> [Work task]: Show each line of the listing in which the word "Implementation" occurs.

--- Records for this exercise Enclosed Below ---

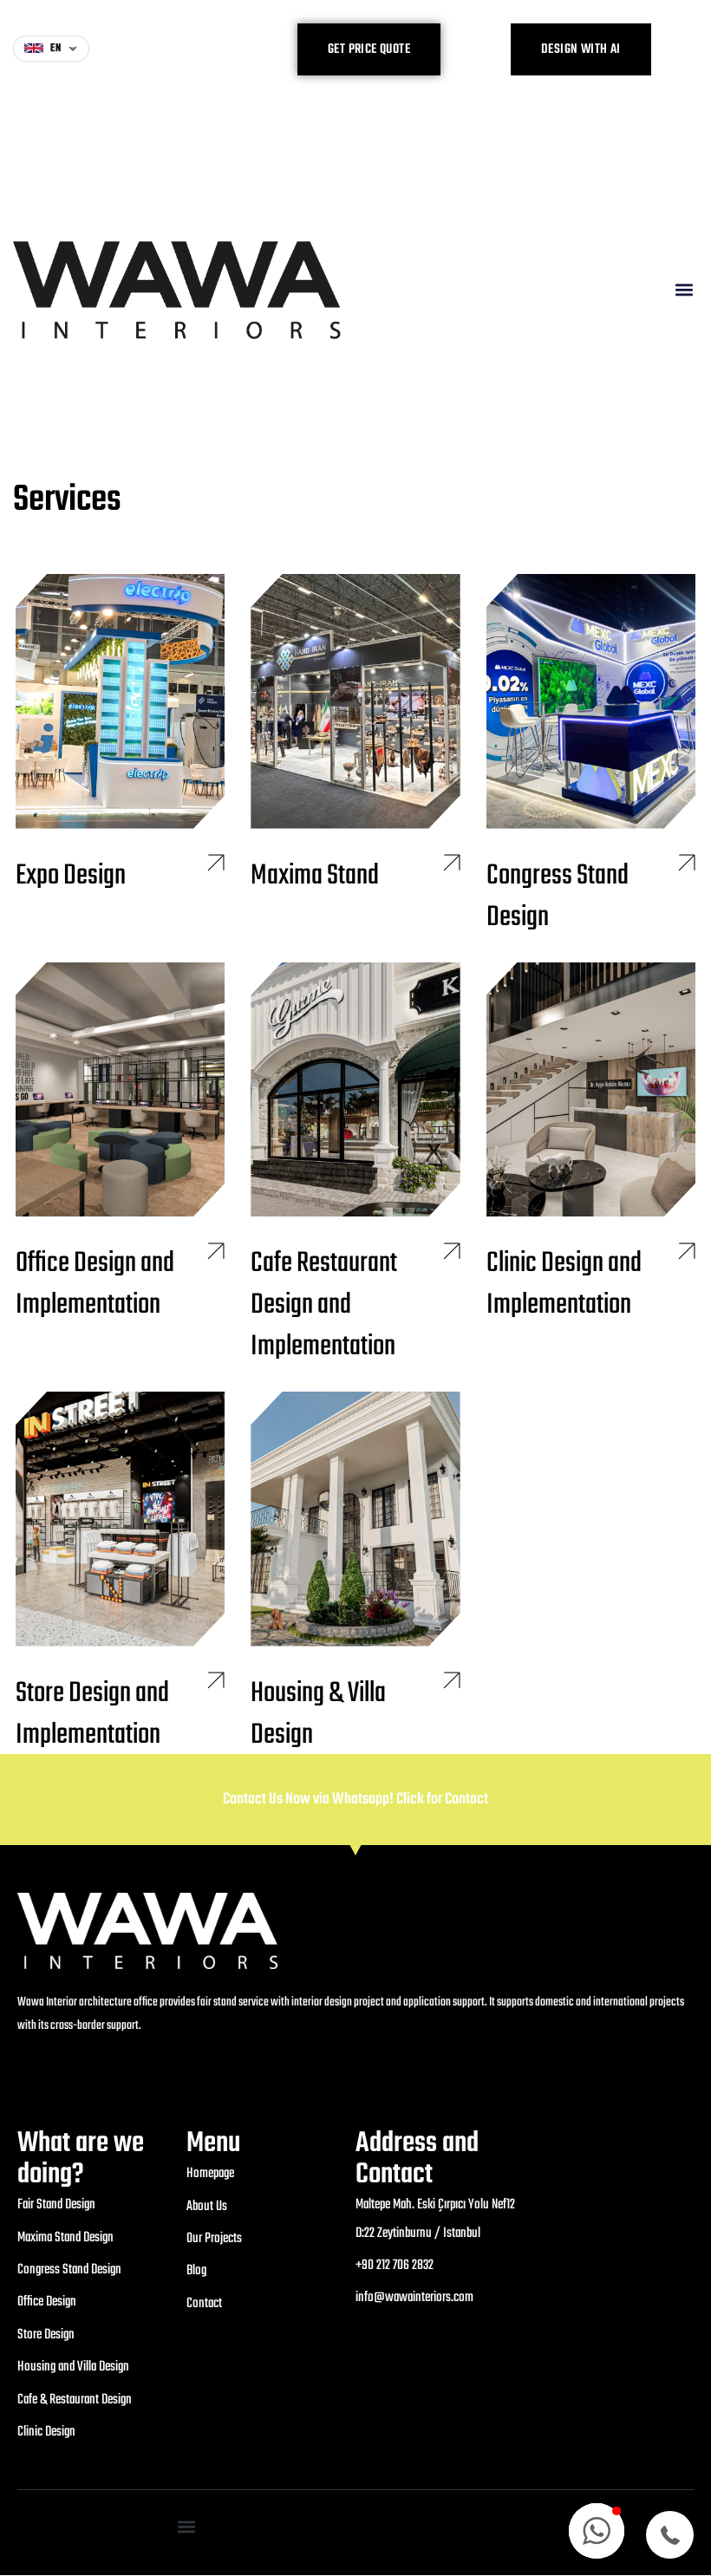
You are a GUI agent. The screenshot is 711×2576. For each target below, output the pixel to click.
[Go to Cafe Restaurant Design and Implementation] (355, 1164)
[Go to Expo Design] (120, 734)
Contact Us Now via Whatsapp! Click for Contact (355, 1799)
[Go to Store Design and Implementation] (120, 1573)
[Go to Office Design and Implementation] (120, 1143)
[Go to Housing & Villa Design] (355, 1573)
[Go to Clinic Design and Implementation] (590, 1143)
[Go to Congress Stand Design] (590, 755)
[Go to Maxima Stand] (355, 734)
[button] (683, 290)
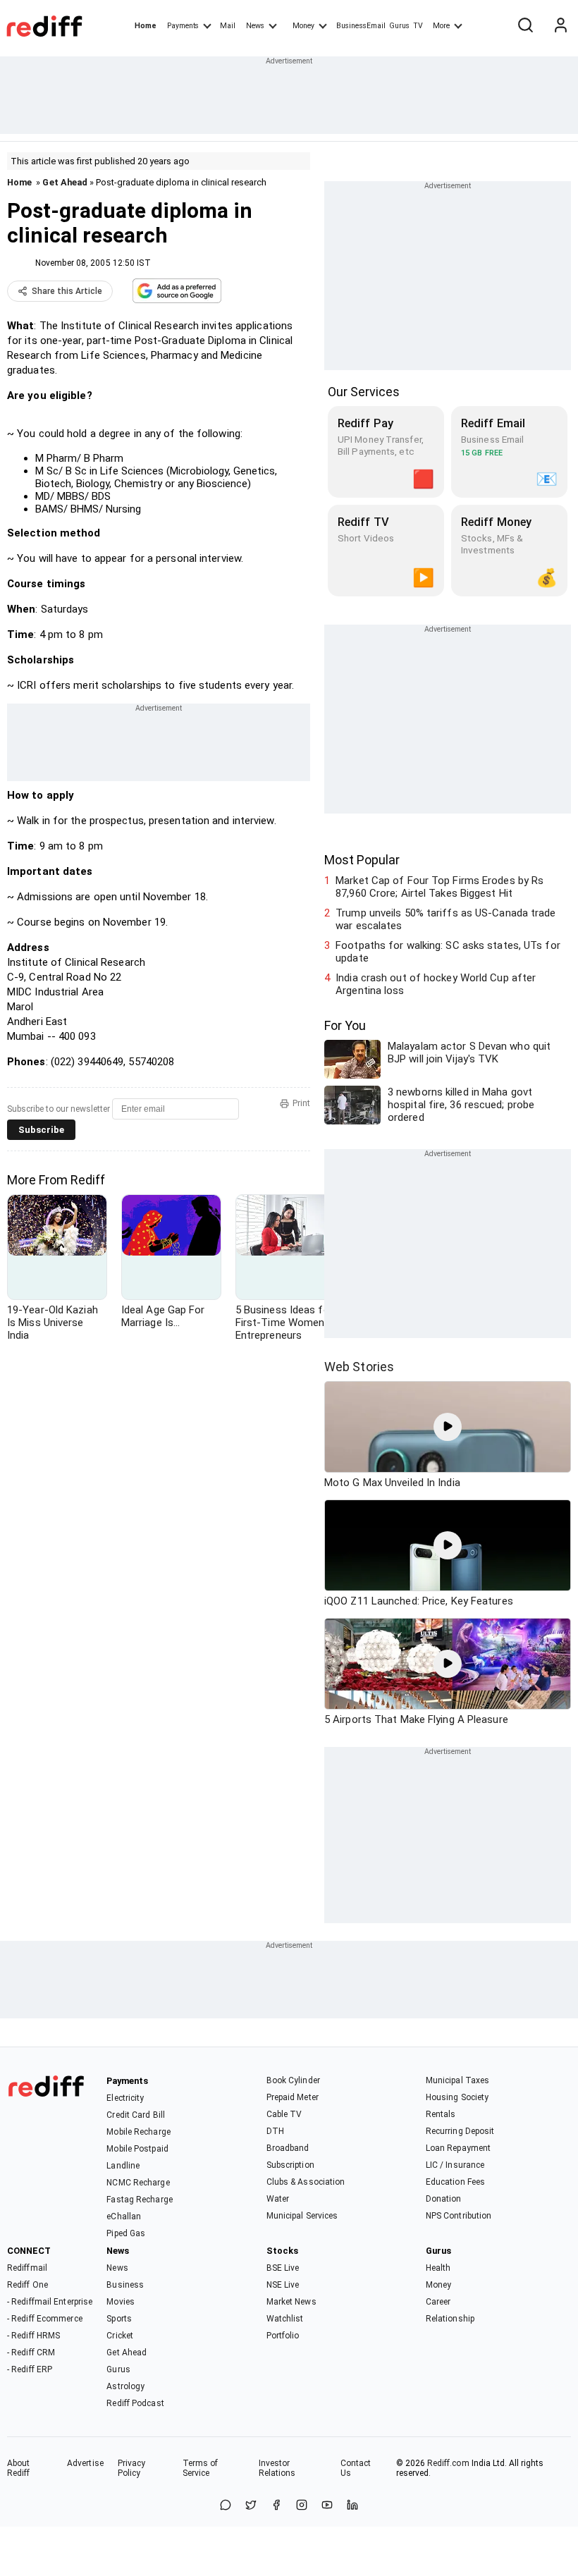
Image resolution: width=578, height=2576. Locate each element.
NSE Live (283, 2285)
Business (125, 2285)
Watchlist (285, 2319)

--- End of Enclosed Records for this exercise ---

> [Reply]:
[Go to Cafe Restaurant Design and Implementation] (355, 1164)
[Go to Store Design and Implementation] (120, 1573)
[Go to Office Design and Implementation] (120, 1143)
[Go to Clinic Design and Implementation] (590, 1143)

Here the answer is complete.